Exercise goal:
Starting from the line containing "The height and", give again every line through the end of the entries, word for word. Pictures stay out of the copy.

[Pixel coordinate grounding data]
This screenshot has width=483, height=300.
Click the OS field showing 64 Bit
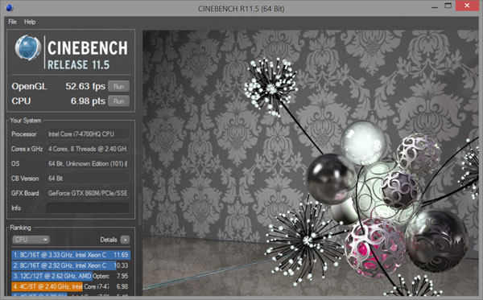point(88,164)
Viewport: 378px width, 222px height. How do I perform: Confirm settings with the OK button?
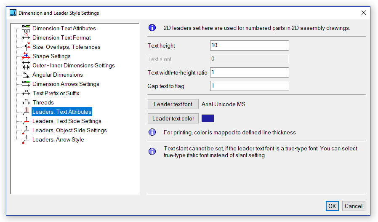click(332, 206)

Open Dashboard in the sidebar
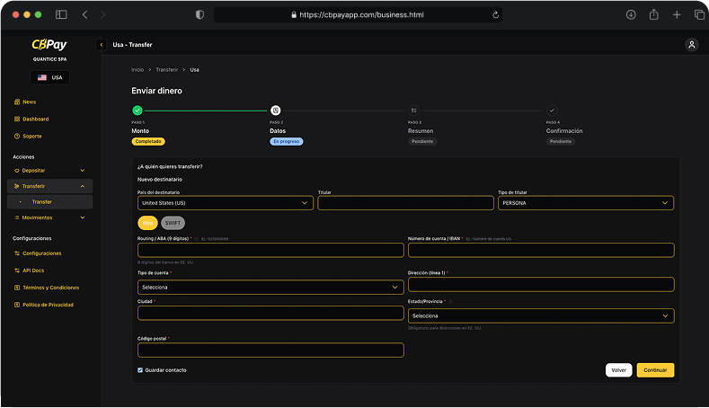[x=36, y=119]
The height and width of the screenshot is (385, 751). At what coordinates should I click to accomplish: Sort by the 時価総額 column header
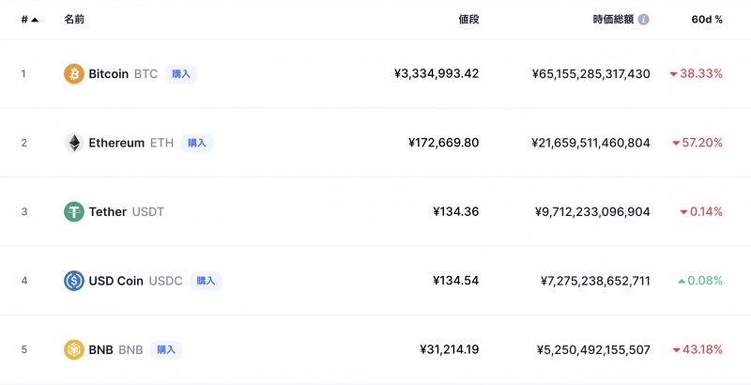tap(614, 19)
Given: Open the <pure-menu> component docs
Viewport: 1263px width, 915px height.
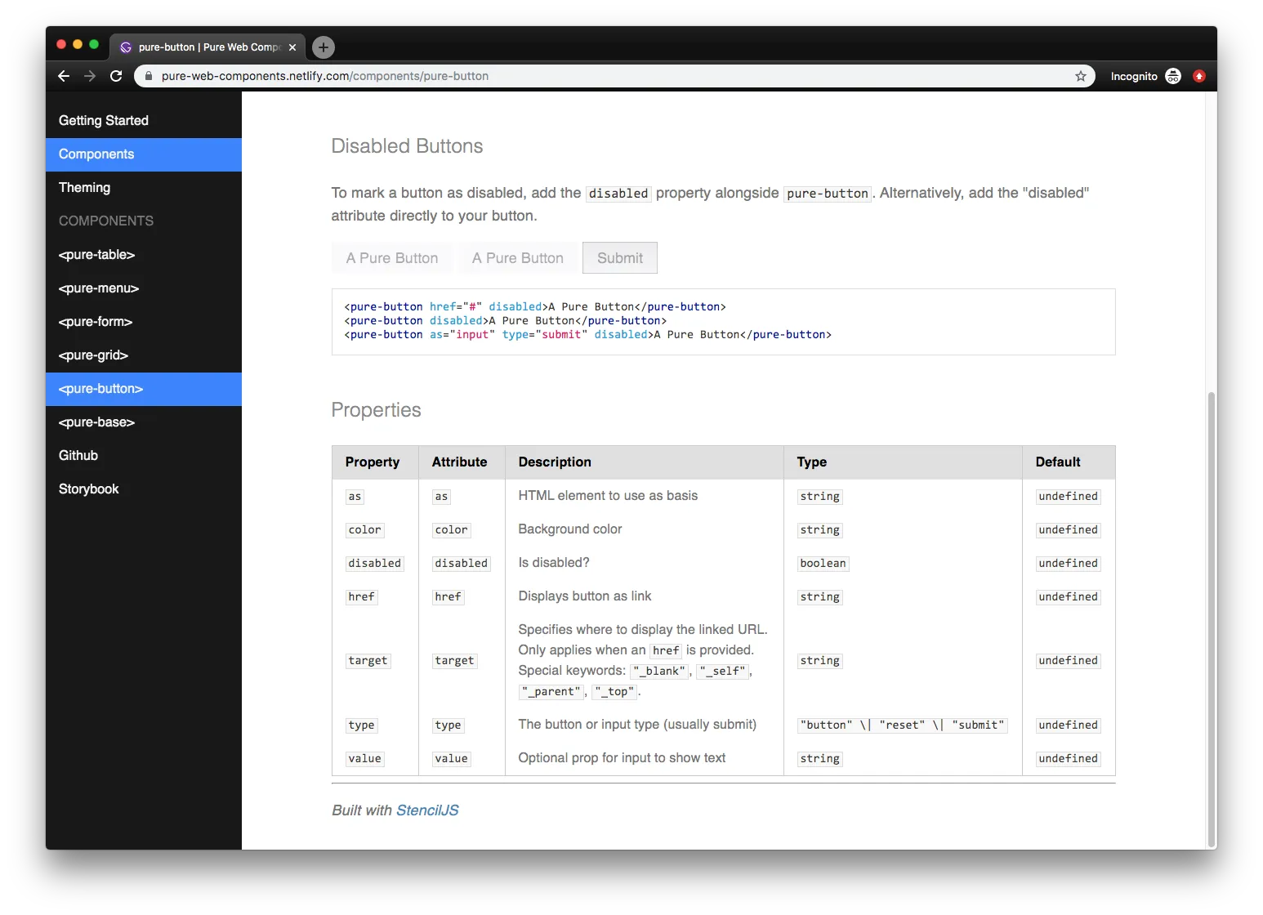Looking at the screenshot, I should coord(98,288).
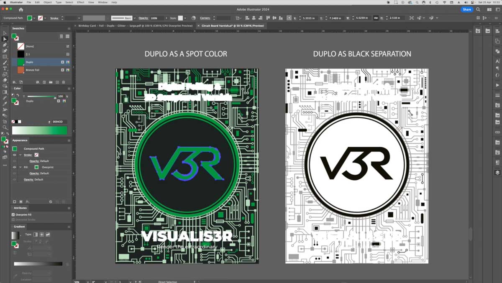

Task output:
The height and width of the screenshot is (385, 751). At what coordinates should I click to accomplish: Sort by the 時価総額 column header
tap(614, 19)
Given: Open the <pure-menu> component docs
Viewport: 1263px width, 915px height.
Looking at the screenshot, I should coord(98,288).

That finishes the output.